No, jak to tak może być? Przecież każdy potencjalny klient skarbówki, który się tutaj pojawi, zostawi urzędnikom niemałą kupę szmalu, więc zasługuje na najwyższy szacunek oraz jak najmilszą obsługę, a nie na traktowanie go kłodami i to już przy samym wejściu.

* * *

Cóż, okazuje się, że to nie urzędnicy skarbowi osobiście, a Krajowa Dyrekcja Dróg i Autostrad jest odpowiedzialna za ową wycinkę drzew w takiej liczbie i w tak niefortunnym terminie, ale, i tu uwaga: na prośbę Urzędu Skarbowego.

- Składał on liczne monity do Urzędu Miejskiego, w końcu burmistrz zlecił nam tę robotę - mówi Józef Wrzyszcz, szef Krajowej Dyrekcji Dróg i Autostrad Rejon w Szczytnie.

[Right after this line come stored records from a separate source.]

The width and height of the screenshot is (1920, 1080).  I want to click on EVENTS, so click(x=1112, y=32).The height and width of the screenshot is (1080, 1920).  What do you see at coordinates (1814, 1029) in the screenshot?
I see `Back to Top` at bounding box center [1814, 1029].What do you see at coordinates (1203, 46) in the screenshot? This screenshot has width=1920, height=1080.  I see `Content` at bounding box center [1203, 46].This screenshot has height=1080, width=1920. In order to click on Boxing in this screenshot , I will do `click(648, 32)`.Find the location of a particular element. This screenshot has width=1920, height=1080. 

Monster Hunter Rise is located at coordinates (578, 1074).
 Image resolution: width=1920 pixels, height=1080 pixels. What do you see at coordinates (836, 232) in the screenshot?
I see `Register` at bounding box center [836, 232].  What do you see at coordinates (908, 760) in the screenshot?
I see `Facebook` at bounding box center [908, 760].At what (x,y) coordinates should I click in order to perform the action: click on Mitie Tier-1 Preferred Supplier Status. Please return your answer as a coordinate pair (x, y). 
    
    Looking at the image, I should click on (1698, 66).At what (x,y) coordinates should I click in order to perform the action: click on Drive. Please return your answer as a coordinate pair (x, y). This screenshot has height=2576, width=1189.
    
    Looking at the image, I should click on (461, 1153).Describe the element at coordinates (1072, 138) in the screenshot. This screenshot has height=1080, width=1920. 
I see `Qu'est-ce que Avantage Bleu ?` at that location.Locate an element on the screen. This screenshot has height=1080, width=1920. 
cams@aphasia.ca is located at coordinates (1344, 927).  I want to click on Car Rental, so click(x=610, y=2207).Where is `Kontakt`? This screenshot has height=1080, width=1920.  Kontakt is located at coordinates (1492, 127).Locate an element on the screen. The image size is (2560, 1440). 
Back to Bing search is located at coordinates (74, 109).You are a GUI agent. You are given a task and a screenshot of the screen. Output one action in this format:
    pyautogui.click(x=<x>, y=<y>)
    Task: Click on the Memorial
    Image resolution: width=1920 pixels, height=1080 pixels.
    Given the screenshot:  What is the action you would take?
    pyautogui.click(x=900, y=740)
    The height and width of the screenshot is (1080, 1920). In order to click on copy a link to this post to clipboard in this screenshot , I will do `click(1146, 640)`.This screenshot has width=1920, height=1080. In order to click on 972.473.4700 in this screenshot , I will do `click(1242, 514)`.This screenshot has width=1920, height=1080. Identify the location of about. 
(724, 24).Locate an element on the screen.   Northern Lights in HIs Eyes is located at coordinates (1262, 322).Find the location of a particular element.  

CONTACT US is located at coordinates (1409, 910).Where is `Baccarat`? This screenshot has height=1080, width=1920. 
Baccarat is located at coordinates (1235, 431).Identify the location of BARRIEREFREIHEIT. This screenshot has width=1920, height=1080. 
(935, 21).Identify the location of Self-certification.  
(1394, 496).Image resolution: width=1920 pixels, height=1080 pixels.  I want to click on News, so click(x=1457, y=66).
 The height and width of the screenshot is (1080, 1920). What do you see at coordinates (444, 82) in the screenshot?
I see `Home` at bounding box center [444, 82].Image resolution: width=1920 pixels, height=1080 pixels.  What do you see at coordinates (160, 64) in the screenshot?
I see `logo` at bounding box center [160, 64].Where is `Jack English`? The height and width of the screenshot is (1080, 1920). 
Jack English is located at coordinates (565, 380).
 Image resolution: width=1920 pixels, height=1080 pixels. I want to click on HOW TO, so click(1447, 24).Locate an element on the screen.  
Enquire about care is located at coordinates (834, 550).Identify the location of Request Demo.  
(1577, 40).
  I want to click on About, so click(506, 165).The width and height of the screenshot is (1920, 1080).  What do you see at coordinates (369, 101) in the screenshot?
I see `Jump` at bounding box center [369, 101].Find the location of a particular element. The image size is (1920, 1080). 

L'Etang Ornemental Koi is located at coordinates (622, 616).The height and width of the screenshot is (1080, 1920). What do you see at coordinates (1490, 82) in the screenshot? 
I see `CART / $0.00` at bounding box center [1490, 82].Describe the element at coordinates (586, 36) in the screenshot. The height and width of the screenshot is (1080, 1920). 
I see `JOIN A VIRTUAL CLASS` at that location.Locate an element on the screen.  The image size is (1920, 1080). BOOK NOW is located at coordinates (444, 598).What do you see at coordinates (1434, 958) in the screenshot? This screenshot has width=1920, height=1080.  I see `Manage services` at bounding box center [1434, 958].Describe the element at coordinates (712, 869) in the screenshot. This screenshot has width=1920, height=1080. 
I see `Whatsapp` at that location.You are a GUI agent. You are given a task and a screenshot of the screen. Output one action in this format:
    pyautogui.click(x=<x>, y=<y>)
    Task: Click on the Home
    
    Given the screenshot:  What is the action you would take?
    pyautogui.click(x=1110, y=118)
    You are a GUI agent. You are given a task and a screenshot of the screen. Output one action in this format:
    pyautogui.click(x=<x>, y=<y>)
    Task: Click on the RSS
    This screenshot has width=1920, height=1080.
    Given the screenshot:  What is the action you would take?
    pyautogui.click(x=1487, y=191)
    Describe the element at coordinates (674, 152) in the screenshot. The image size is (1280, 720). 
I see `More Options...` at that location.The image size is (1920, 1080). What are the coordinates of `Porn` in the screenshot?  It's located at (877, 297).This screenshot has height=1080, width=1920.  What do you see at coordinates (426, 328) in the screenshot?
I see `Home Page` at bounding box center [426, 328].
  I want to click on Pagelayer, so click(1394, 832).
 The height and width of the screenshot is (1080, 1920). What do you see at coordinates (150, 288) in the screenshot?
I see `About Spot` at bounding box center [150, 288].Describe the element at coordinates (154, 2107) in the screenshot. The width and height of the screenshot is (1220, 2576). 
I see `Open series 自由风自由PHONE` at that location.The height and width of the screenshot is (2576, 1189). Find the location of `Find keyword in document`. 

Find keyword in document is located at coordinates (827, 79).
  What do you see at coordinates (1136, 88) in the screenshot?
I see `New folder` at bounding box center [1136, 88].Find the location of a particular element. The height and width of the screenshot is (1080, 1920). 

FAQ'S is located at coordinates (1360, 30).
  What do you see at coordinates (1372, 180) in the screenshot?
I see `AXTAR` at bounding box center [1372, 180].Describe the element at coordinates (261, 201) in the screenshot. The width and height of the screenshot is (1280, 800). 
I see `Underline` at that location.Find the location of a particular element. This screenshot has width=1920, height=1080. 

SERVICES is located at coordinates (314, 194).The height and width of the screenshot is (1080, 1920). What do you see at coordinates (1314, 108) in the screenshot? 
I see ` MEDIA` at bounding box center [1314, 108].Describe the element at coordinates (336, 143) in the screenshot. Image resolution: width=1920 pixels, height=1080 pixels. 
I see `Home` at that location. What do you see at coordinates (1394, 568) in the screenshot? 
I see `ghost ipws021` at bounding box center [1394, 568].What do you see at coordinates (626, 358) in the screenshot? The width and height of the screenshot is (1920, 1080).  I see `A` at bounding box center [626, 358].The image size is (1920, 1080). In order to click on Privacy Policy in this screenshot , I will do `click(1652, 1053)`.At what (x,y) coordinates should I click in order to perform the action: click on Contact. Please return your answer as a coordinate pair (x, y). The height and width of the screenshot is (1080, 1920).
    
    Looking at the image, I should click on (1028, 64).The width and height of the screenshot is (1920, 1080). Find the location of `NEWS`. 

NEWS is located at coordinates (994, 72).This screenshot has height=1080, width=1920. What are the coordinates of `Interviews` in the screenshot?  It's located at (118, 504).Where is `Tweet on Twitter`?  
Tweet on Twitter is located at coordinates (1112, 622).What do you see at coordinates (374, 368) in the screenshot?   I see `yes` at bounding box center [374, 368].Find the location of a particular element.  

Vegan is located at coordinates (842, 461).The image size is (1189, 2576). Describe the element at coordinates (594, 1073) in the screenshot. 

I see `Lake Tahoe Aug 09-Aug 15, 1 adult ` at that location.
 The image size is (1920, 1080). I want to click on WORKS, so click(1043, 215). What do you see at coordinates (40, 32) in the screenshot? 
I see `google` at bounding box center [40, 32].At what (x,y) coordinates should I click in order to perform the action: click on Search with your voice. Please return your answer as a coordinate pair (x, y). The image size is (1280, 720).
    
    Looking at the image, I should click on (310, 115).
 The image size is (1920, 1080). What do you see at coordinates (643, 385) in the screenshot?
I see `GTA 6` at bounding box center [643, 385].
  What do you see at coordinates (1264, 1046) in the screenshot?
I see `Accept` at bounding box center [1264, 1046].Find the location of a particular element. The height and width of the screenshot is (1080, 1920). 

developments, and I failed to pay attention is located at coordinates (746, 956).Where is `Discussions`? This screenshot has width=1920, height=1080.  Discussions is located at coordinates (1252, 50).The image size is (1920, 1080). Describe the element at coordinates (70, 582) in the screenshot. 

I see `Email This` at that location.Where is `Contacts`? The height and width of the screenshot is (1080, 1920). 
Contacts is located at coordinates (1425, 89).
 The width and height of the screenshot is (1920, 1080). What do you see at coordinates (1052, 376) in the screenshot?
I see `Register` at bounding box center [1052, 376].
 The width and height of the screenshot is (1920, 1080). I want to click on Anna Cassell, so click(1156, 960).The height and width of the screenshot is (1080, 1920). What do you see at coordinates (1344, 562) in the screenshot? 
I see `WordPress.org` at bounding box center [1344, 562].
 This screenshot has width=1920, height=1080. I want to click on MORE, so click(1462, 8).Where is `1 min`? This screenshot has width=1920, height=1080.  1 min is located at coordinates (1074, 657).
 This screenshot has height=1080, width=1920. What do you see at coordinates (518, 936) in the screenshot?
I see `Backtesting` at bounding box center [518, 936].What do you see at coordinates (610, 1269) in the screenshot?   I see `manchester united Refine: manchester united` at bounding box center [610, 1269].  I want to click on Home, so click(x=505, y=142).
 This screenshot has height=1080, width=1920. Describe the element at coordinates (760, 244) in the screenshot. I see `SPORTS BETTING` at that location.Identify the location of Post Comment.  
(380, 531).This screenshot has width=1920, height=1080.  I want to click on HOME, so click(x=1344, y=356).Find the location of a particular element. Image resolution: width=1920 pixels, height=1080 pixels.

Drzewa, zdaniem US, były bowiem stare, a w dodatku mocno nachylały się w kierunku parkingu, grożąc w każdej chwili upadkiem, ergo przygnieceniem nie tylko petenta urzędu i jego samochodu, ale także innych osób, które pojawiłyby się na chodniku lub parkingu. Uczyniono zatem to wszystko nie ku utrapieniu klienteli, ale ku jej dobru! W dodatku Urząd Skarbowy, pozbawiony zagrożeń, został przy okazji pięknie prześwietlony (ogołocony z drzew) i teraz ślicznie się prezentuje, stanowiąc jedną z ładniejszych budowli w Szczytnie.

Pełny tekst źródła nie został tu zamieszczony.